Sorry, I was chuckling there for a moment. Not at your questions, but a picture that formed in my head...
You are correct on the more insulators the high the voltage, usually. I've seen some pretty off the wall insulator jobs however. But the theory is sound.
You have to be careful with throwlines and higher voltage lines. By higher voltage I am talking about 14-40KV (2-3 insulators). You are not likely to be working around
high voltage lines. Throwlines vary in conductivity. A Dyneema line is not very conductive, and any powerline you are likely to have put it over will not fry you if you grab the line. But try not to do that if at all possible. If it scares you, grab the line with your pole saw and pull it back. Forget the multi-meter stunt. I have thrown my DynaGlide throwline over many higher voltage lines than you are likely to run across and have no concern about grabbing it and puling it back. A wet throwline is a different story. Probably not going to kill you but you might get the buzz of your life.
There may be some throwlines out there that this may not be safe doing this with. I ran across a throwline a few years ago that must have been made by some off the wall outfit because it had what looked like an aluminum tracer running through it. It may have just been mylar or some silver plastic, I didn't get a good enough look at it to tell. I am not going to say you can do it with any throwline, and safety is always first. But I would not worry about your Dyneema line and the powerlines you are likely to encounter.
That said, putting your throwline over two different phases of a
high voltage tower at the same time may end up with a flash bang. In that case you don't need to worry about it being hot, you just need to go buy yourself another throwline because that one will be gone, but you shouldn't be working around those in the first place. I don't even work around those. I limit myself to 69KV by personal choice, and there really isn't a need for tree workers on anything higher voltage because they cut the right-of-ways back way beyond having a tree fall on them. There are line clearance workers who keep the trees pruned back on those right of ways, but the dangers they encounter are from the trees, not the power lines.

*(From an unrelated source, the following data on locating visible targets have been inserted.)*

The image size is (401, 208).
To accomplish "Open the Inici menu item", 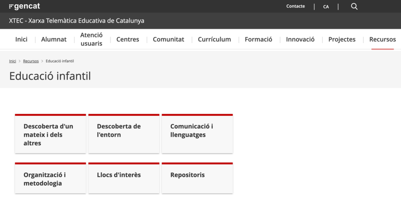I will coord(21,39).
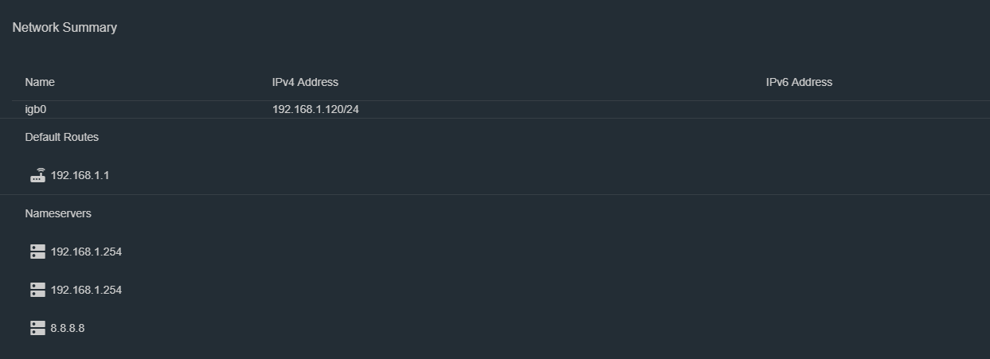Open the igb0 interface entry
The width and height of the screenshot is (990, 359).
coord(37,109)
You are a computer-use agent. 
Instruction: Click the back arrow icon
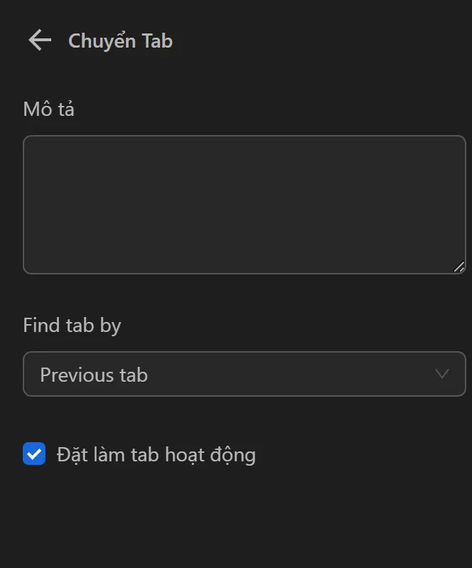click(40, 41)
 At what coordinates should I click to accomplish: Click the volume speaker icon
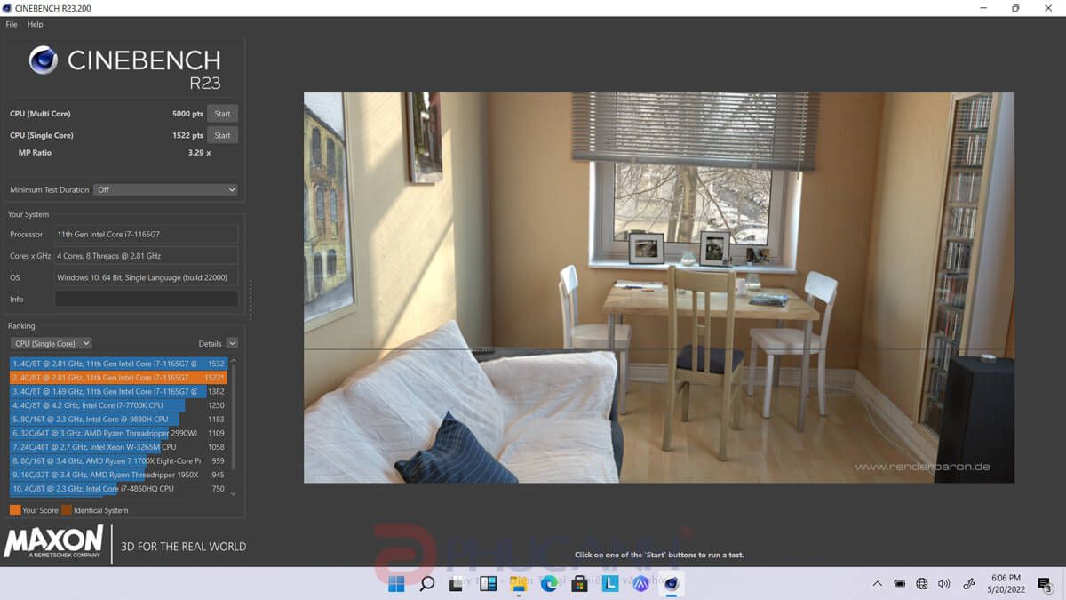pyautogui.click(x=943, y=584)
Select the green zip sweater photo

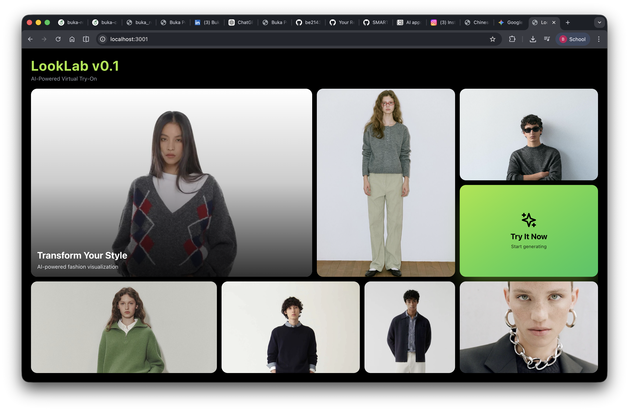pos(124,327)
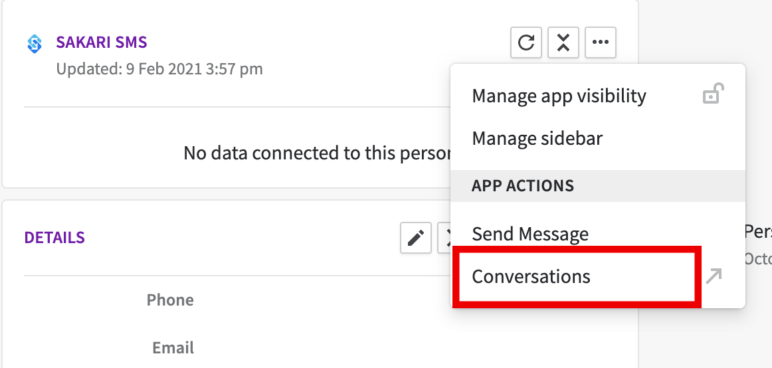Click the Updated 9 Feb 2021 timestamp

159,69
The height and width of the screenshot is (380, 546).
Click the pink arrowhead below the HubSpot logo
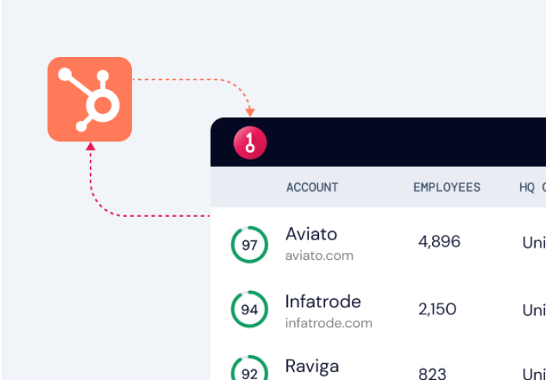[90, 146]
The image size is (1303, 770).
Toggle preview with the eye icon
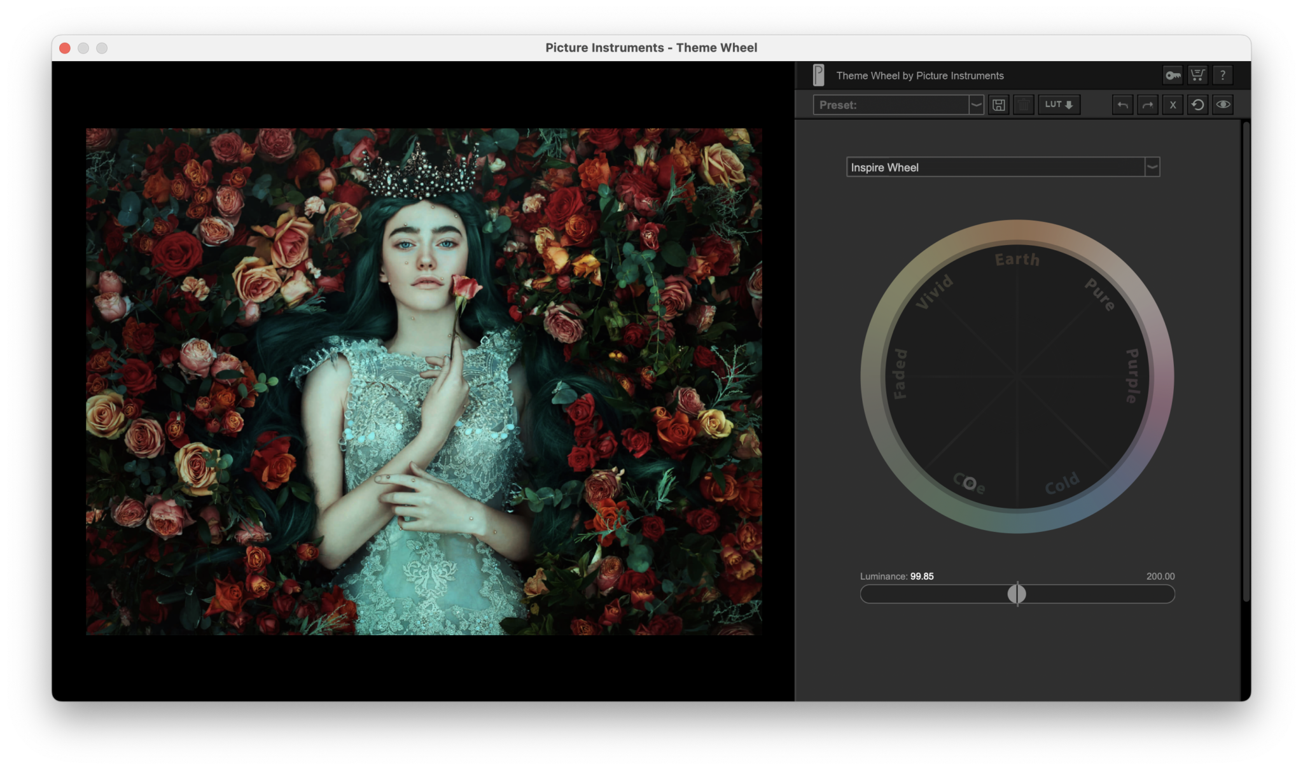pyautogui.click(x=1223, y=105)
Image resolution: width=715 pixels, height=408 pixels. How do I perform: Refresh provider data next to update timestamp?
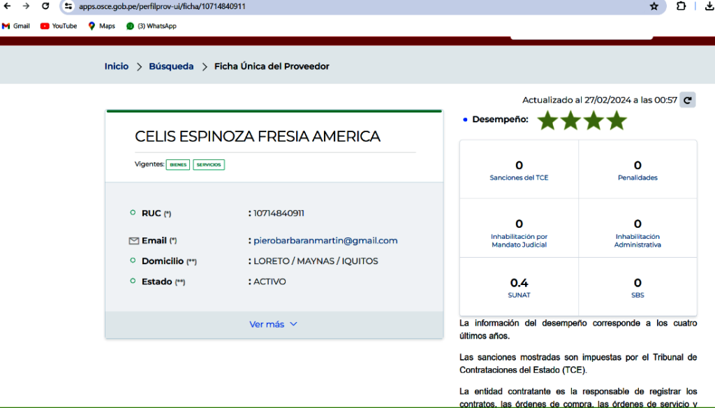pos(688,100)
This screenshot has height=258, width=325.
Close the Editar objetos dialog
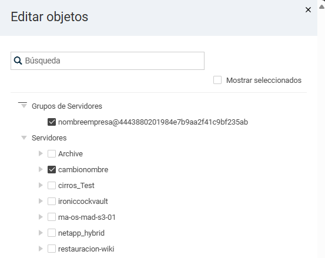[308, 10]
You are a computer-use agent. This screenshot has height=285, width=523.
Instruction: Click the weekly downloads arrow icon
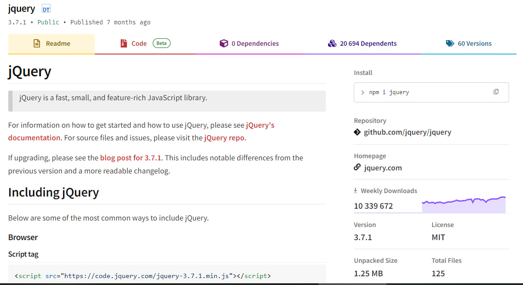click(355, 191)
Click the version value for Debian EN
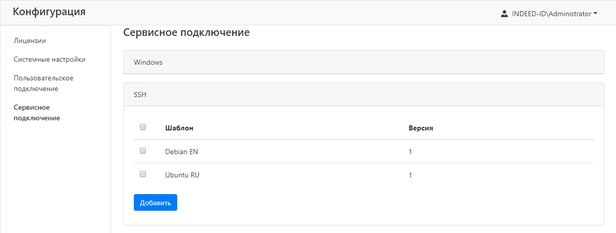Image resolution: width=616 pixels, height=233 pixels. click(410, 152)
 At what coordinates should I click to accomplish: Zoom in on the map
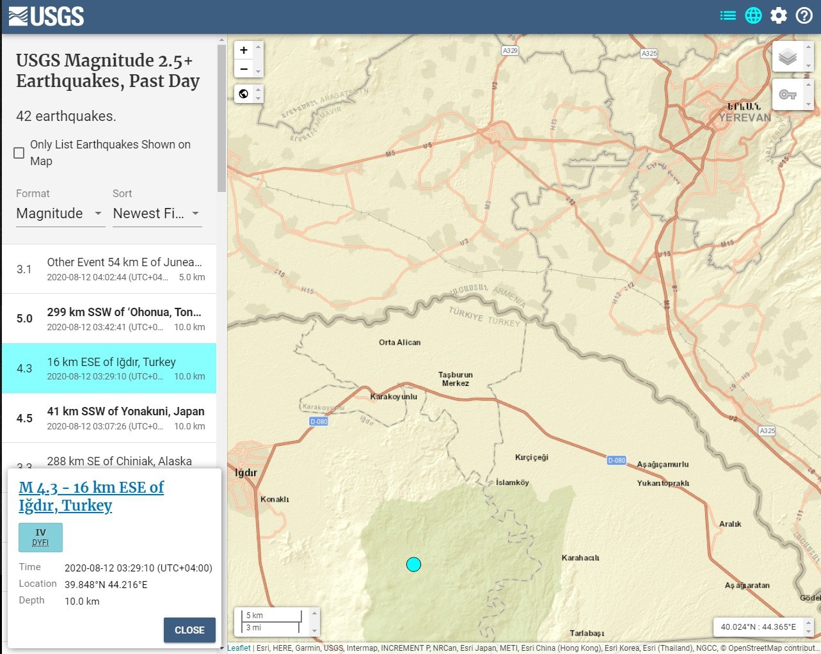(x=244, y=51)
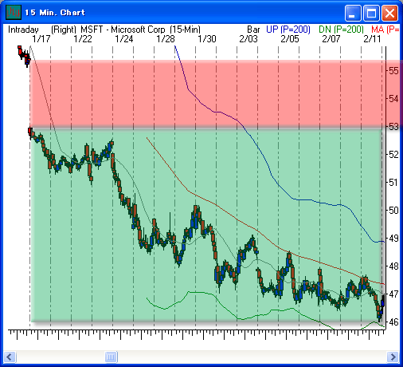Click the horizontal scrollbar thumb
Image resolution: width=403 pixels, height=367 pixels.
point(111,357)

The high voltage lines don't worry me as much as the low voltage lines. Low voltage being the primary lines you encounter, 7.2-35KV lines. High voltage lines tend to burn you and knock you around, then leave you for dead when you actually are not. The low voltage lines you call primary lines are the ones that will snuff you out. Electricity behaves differently in high voltage (230-800KV). I once watched a fellow try and kill himself on a 300+KV tower. He climbed up there with a household extension cord, out onto an arm, and then whipped the extension cord down onto one of the lines. There was a pop and a flash, and he went sailing off the arm to the ground. Except for a lot of broken bones from the fall, he had no damage from what he had hoped would happen.
Got to remember, it is not the voltage that kills you, it is the amperage. Think of electricity as a water pipe. Water being the amps, and water pressure being the voltage. The volts are the force, the amps are the killer. Higher the voltage the more the amps can overcome insulating factors. That is why you can grab a spark plug, pull the starter rope and get a good buzz. 12,000 volts right up your arm but no damage because the amperage is next to nothing. On the other hand, 120 volts and as little as a 1/2 amp could easily kill you. Service drops and household wiring are generally insulated to protect you from up to 600 volts.
Rule of thumb for primary lines:
1 insulator = 7.2 (7.5) KV
2 insulators = 14.4-23 KV
3 insulators = 34.5 KV
4 insulators = 46 KV
5-6 insulators = 69 KV
You are not likely to be anywhere around more than three insulator lines while working, but there are 24 insulators when you get to the 500KV lines.